/---

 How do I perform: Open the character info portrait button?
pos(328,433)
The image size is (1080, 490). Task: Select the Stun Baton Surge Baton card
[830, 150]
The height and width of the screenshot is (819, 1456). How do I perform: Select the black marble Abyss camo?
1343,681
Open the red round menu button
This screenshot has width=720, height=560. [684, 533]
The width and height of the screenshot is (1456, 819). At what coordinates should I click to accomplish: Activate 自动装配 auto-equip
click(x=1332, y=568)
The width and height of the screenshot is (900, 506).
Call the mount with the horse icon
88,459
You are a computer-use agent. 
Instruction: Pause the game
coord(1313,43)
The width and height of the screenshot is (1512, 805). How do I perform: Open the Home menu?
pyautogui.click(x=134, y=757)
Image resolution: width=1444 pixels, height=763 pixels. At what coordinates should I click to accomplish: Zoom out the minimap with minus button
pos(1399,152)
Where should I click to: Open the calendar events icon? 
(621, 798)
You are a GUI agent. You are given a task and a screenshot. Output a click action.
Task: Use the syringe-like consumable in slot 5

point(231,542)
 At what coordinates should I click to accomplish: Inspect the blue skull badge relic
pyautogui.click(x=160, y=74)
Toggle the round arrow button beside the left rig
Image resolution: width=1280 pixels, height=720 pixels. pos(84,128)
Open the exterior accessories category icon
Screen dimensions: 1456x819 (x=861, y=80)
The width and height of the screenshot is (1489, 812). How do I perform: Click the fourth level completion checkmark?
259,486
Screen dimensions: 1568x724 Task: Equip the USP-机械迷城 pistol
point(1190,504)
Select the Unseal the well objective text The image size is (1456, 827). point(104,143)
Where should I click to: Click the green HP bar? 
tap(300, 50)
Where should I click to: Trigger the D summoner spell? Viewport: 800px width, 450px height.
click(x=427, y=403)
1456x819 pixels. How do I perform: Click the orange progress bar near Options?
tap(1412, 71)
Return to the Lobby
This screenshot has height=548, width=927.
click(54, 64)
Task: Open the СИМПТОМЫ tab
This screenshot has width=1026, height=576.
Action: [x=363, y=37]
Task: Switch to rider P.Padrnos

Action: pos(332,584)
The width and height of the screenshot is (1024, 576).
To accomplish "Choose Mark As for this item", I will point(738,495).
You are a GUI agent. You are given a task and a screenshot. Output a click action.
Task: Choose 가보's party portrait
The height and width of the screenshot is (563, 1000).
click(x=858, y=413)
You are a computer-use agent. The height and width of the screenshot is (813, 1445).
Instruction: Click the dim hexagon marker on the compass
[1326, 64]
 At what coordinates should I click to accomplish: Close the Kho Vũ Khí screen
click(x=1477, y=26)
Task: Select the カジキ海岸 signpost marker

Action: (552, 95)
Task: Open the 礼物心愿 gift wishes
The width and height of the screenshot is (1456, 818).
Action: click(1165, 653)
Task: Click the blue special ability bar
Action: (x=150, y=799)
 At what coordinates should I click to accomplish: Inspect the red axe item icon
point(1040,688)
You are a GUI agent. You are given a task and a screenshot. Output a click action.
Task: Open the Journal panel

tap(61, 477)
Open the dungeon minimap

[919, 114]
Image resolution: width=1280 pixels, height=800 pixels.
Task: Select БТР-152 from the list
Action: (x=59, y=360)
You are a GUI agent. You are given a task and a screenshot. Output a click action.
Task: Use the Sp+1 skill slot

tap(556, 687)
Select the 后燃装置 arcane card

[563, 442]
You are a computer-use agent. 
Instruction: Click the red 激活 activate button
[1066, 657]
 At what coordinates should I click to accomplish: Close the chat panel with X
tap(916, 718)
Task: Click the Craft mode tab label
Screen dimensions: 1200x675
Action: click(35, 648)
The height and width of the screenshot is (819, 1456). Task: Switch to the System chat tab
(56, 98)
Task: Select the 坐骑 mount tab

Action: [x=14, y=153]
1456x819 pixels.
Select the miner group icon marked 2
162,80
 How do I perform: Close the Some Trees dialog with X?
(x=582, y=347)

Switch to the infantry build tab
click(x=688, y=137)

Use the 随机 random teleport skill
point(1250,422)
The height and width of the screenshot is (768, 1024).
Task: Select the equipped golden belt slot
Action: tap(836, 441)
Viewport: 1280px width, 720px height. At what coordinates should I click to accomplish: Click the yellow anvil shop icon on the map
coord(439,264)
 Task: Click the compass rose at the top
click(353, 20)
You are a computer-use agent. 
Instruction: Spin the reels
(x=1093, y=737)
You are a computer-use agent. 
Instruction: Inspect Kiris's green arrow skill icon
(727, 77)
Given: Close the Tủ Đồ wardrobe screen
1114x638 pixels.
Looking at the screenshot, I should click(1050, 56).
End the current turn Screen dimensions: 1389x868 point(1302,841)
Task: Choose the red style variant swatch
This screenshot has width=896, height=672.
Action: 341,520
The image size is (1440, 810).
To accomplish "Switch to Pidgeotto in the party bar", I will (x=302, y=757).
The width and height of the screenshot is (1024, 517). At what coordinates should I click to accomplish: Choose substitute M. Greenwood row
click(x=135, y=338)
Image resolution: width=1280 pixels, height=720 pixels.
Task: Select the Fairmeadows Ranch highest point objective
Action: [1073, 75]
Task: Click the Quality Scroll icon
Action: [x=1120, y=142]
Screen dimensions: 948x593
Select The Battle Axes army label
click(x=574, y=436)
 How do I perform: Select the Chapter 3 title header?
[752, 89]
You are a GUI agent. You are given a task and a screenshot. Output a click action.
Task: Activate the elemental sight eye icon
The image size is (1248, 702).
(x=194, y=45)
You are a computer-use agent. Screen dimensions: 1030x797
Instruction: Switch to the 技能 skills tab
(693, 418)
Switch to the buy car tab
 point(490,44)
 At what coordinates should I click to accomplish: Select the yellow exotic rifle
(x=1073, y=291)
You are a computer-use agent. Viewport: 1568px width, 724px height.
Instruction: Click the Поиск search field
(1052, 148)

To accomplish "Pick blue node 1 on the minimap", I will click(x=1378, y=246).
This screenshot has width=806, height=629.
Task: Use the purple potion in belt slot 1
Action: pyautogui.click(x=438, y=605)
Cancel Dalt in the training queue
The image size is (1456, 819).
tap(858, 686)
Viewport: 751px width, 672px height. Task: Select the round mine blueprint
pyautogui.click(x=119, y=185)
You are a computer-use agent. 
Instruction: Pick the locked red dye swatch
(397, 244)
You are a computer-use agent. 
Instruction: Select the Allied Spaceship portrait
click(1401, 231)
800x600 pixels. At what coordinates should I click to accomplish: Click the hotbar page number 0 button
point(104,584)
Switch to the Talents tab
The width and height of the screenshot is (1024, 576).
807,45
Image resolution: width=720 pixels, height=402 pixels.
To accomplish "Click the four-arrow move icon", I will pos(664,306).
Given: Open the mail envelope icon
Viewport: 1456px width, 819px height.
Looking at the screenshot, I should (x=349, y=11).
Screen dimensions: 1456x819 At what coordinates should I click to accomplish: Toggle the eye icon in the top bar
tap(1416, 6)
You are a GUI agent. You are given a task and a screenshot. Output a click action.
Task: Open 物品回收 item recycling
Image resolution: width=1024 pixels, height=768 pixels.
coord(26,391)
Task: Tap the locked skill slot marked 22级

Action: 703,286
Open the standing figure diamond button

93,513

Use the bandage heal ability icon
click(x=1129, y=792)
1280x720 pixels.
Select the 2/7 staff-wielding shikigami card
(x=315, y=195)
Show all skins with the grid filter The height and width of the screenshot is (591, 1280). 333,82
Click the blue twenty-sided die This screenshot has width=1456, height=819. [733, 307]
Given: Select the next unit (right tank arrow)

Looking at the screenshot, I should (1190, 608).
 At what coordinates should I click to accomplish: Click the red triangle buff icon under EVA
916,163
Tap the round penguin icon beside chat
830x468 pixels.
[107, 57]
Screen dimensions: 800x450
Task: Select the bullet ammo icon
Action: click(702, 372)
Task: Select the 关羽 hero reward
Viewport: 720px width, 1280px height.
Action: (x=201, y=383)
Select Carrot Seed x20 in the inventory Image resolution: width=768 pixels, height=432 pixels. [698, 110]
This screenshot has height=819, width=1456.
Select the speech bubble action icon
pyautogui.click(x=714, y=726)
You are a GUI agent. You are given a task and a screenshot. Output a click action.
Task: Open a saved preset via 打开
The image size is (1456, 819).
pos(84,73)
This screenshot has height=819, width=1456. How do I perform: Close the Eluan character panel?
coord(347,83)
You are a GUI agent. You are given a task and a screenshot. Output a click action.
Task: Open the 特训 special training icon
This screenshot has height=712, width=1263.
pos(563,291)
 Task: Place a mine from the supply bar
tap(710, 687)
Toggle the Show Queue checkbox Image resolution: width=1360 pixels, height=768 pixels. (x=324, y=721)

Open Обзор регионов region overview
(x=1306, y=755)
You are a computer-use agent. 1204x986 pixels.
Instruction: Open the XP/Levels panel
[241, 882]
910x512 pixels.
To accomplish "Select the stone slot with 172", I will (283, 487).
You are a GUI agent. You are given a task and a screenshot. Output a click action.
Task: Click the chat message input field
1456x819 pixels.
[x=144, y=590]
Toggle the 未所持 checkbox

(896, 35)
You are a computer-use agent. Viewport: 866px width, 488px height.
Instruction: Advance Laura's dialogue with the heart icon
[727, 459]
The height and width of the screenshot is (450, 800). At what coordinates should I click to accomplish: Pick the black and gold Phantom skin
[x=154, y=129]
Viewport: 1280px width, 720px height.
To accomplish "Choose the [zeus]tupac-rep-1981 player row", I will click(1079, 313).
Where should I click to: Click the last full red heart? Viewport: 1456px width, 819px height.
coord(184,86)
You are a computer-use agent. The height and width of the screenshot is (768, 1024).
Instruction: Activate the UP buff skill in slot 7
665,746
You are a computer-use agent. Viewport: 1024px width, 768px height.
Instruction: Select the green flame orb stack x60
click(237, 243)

\---

◆ Instructions to follow
Starting at the line that has "The image size is (1080, 490)." and stopping after the line that has "This screenshot has width=720, height=560.", recast those lines as a two-column CSV with the headers input and output. Put one row per input and its output, with each field in double quotes and any line breaks turned into spaces.

◆ Final answer
input,output
"The image size is (1080, 490). Task: Select the Stun Baton Surge Baton card","[830, 150]"
"The height and width of the screenshot is (819, 1456). How do I perform: Select the black marble Abyss camo?","1343,681"
"Open the red round menu button","This screenshot has width=720, height=560. [684, 533]"